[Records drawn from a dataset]
══════════
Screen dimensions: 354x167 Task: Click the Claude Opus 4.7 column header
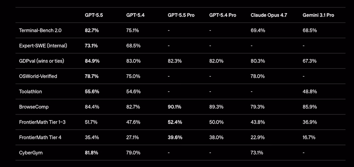coord(269,15)
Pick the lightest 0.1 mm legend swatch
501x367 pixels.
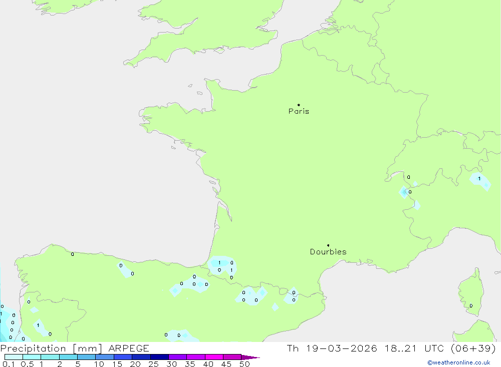[14, 357]

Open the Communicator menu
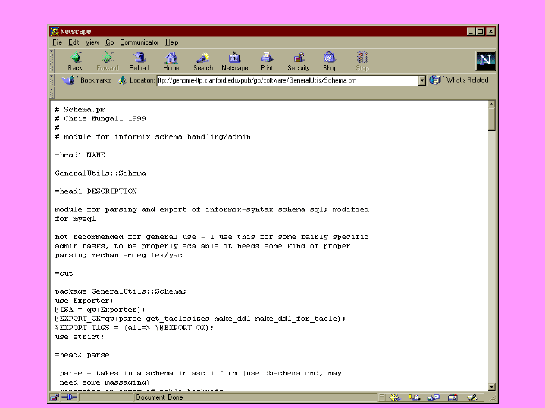[139, 42]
══════════
» WHAT YOU SHOULD DO:
From the line containing "Pick the lightest 0.1 mm legend swatch" to the last line of the records above, return each line exactly, both ends included, and nothing more. Leave out the pictures.

» WRITTEN REPLY:
Pick the lightest 0.1 mm legend swatch
501x367 pixels.
[14, 357]

Open the Communicator menu
[139, 42]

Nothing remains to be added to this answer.